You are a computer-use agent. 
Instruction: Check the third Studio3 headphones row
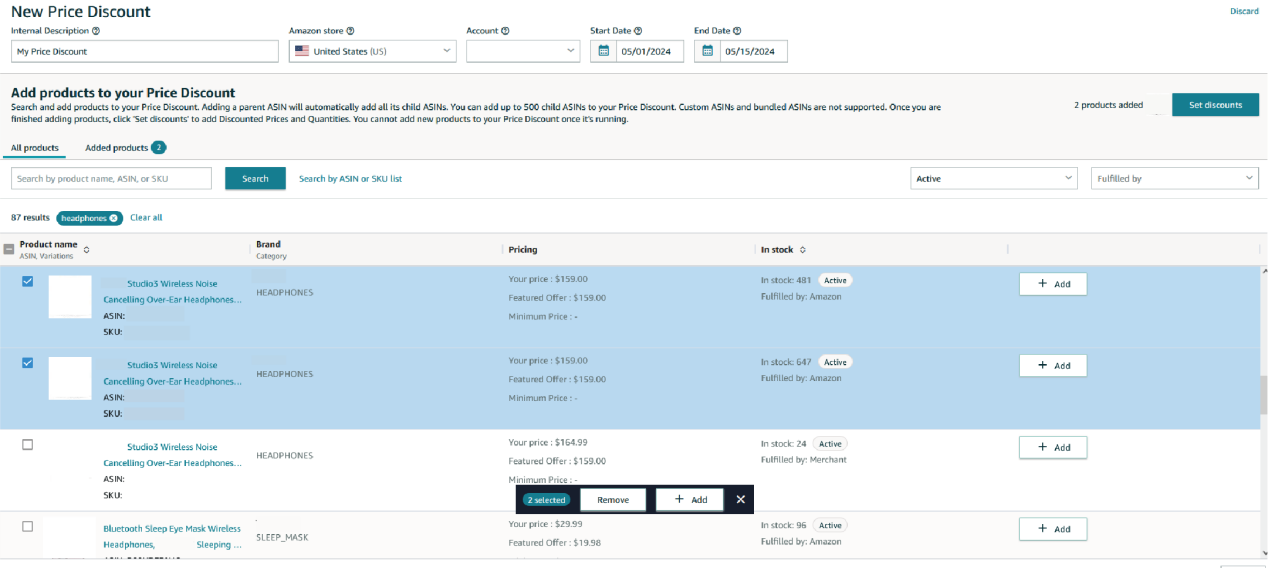pos(28,445)
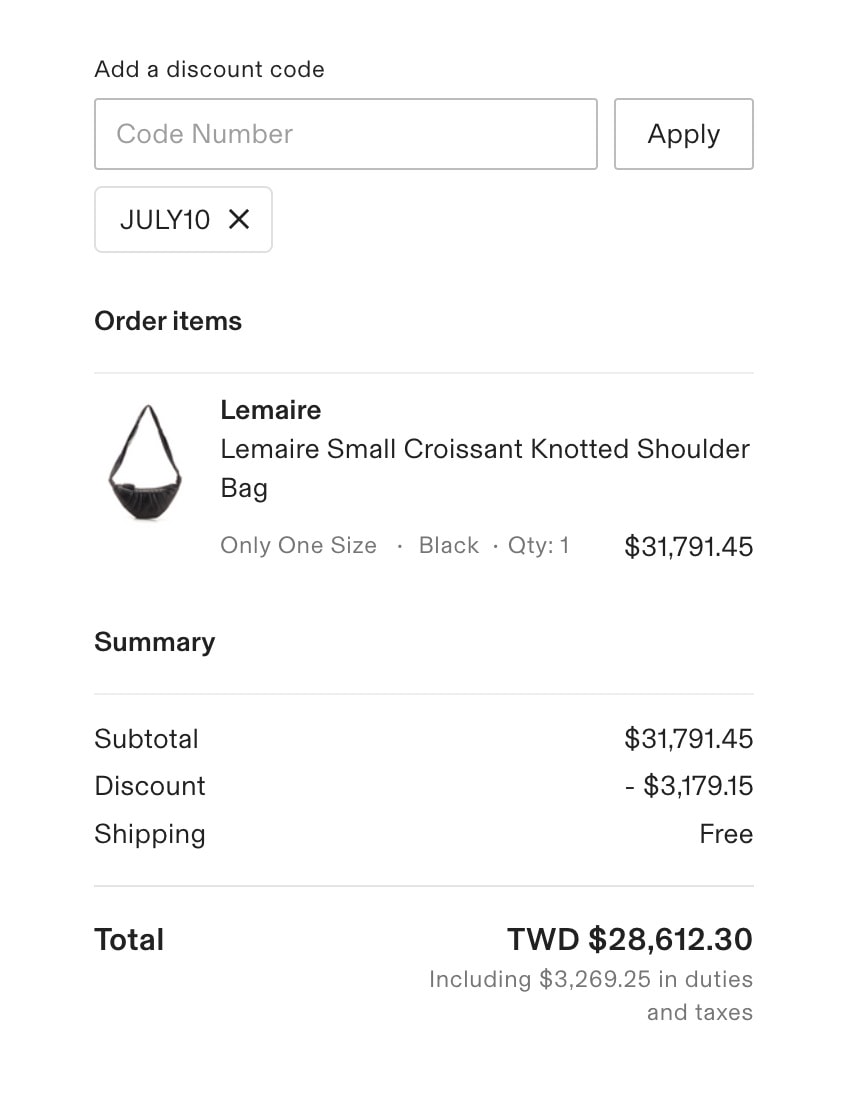Open the Lemaire brand name link

coord(271,410)
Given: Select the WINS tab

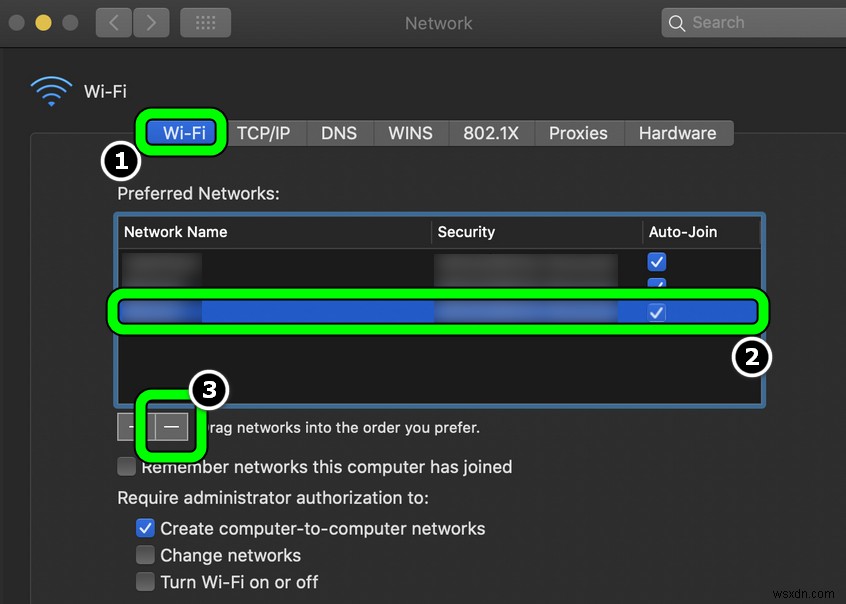Looking at the screenshot, I should (410, 132).
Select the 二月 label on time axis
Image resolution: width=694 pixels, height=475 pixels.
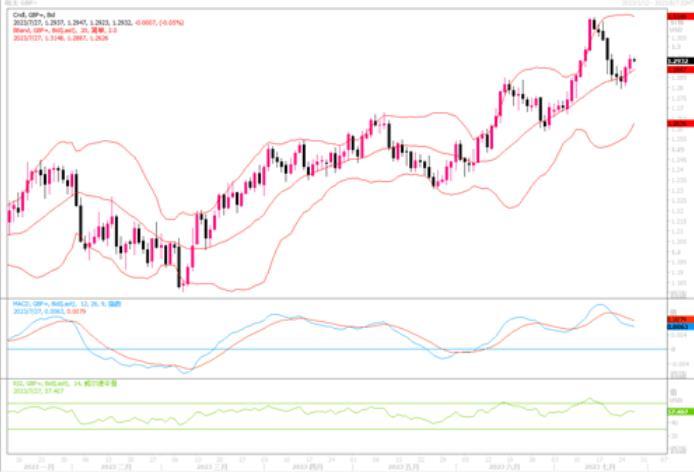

Written instruction. Please render the material as a Markdown table with the columns Row and Line, starting at the line containing "Select the 二月 label on time axis" and ending with the last line of the material. Leave out blank lines and pictures.

Exercise response.
| Row | Line |
|---|---|
| 1 | Select the 二月 label on time axis |
| 2 | Image resolution: width=694 pixels, height=475 pixels. |